### DATA FOR THIS EXERCISE
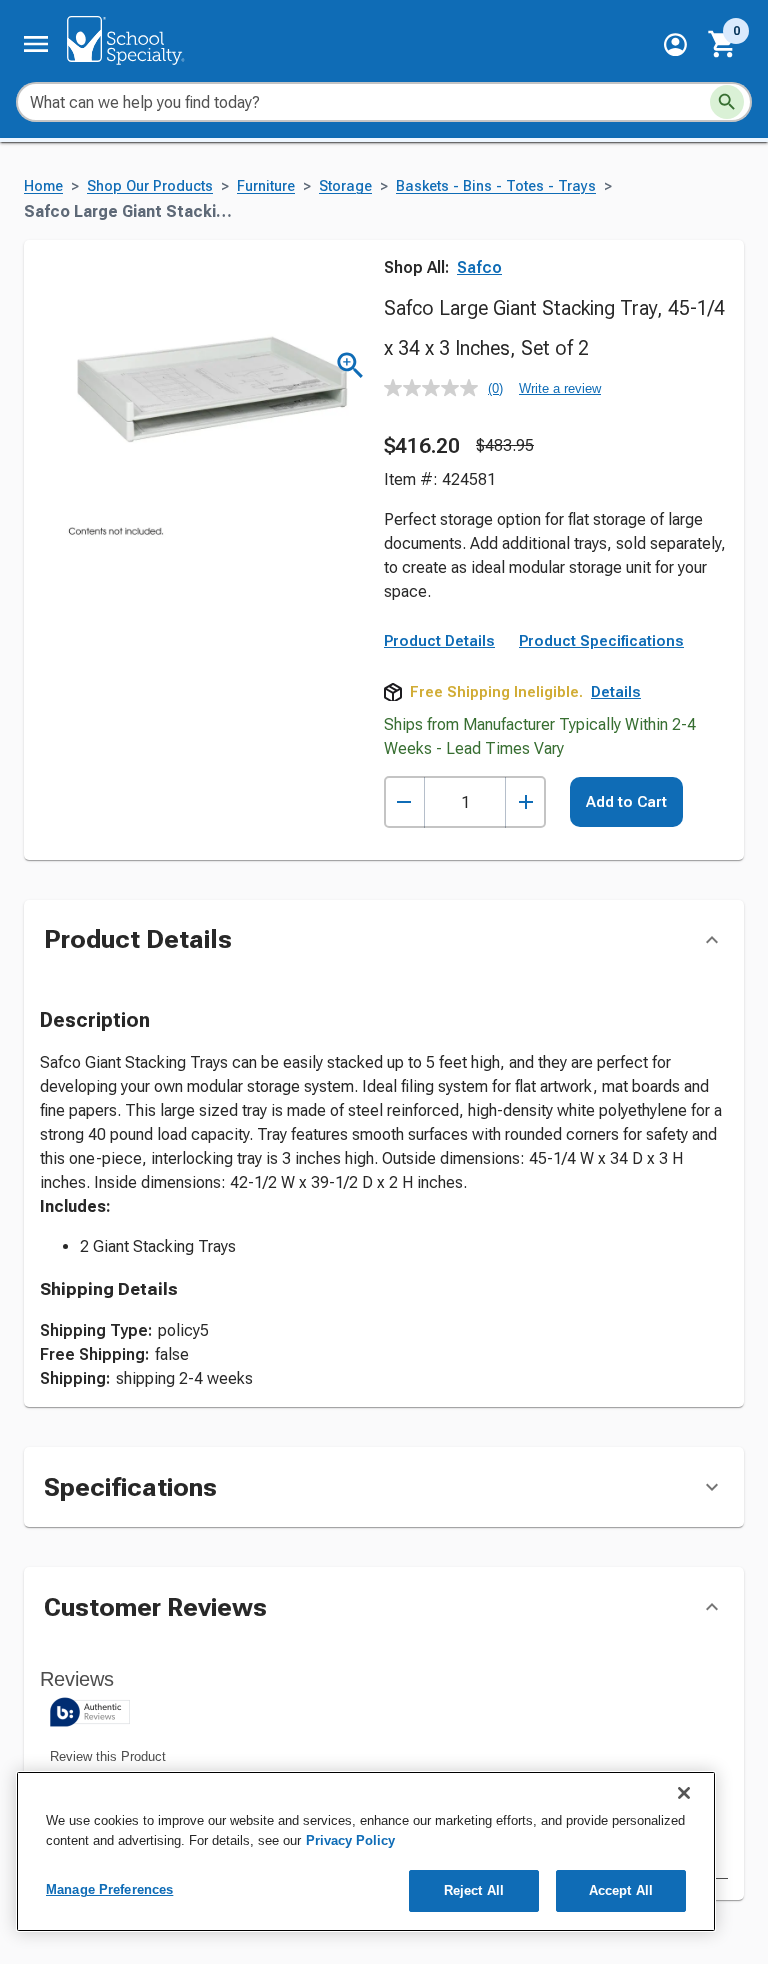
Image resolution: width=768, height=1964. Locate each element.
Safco (479, 267)
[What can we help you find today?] (727, 102)
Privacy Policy (350, 1840)
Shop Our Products (150, 186)
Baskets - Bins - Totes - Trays (496, 186)
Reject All (474, 1890)
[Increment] (525, 802)
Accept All (621, 1890)
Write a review (560, 388)
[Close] (684, 1793)
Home (43, 186)
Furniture (266, 186)
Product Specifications (601, 641)
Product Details (439, 641)
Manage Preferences (109, 1889)
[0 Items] (723, 44)
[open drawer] (36, 44)
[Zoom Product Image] (350, 365)
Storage (345, 186)
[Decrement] (404, 802)
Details (616, 692)
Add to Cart (626, 802)
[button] (675, 44)
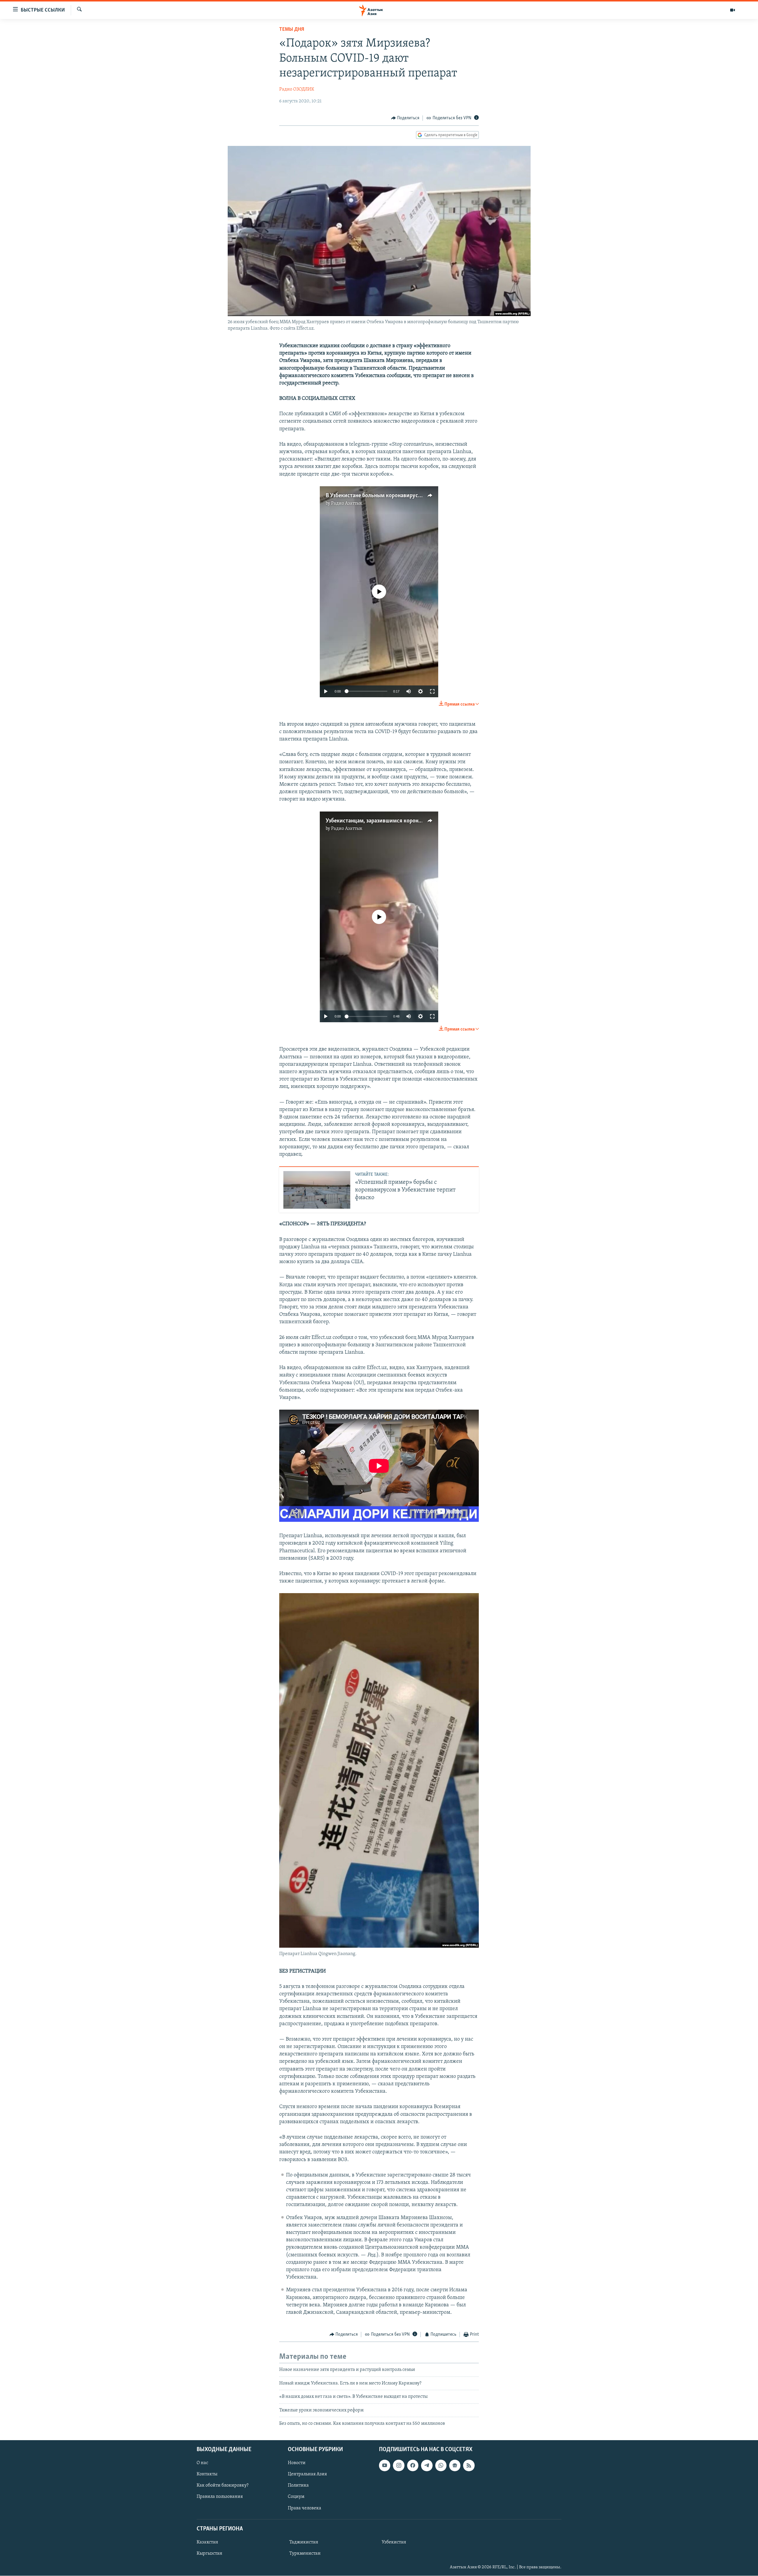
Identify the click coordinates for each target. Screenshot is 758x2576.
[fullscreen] (432, 691)
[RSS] (468, 2465)
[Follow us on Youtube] (384, 2465)
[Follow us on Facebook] (412, 2465)
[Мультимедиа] (732, 10)
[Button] (405, 118)
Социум (296, 2497)
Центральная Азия (307, 2474)
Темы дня (291, 29)
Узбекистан (394, 2542)
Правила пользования (220, 2497)
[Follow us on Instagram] (398, 2465)
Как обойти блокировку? (222, 2485)
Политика (298, 2485)
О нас (202, 2463)
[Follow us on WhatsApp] (441, 2465)
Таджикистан (303, 2542)
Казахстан (207, 2542)
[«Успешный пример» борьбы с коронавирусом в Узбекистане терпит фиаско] (316, 1190)
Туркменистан (305, 2553)
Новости (297, 2463)
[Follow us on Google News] (454, 2465)
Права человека (304, 2508)
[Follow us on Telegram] (426, 2465)
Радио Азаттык (346, 503)
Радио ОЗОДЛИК (296, 89)
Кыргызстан (209, 2553)
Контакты (207, 2474)
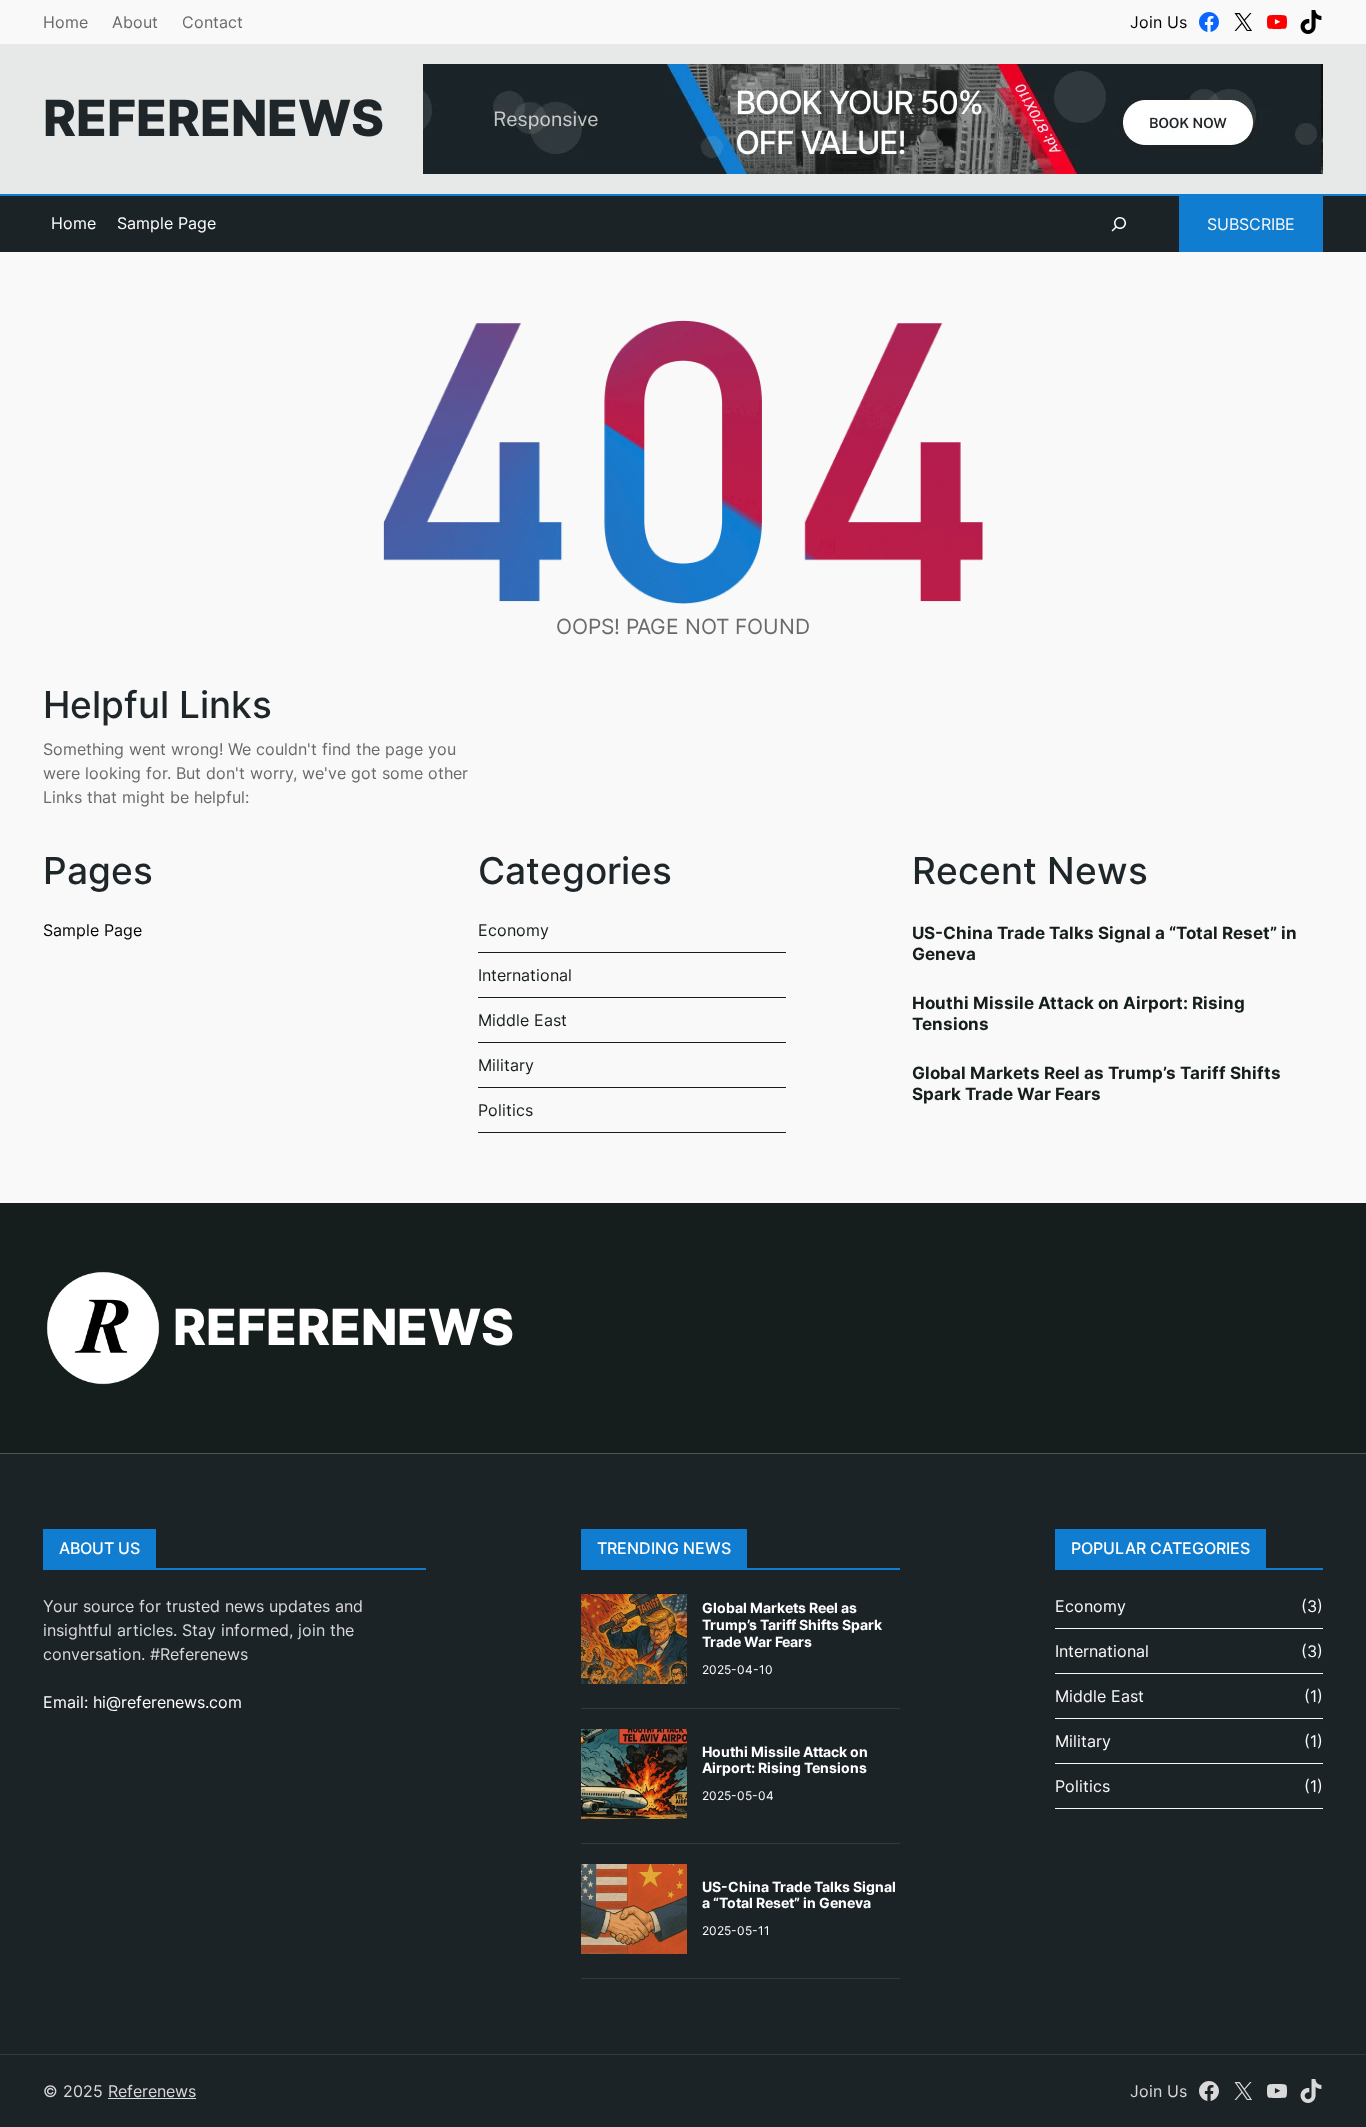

### TASK INSTRUCTIONS
Go through the records and count the lines that include the string "Image"; state that number alone.

### SOLUTION TO THIS EXERCISE
2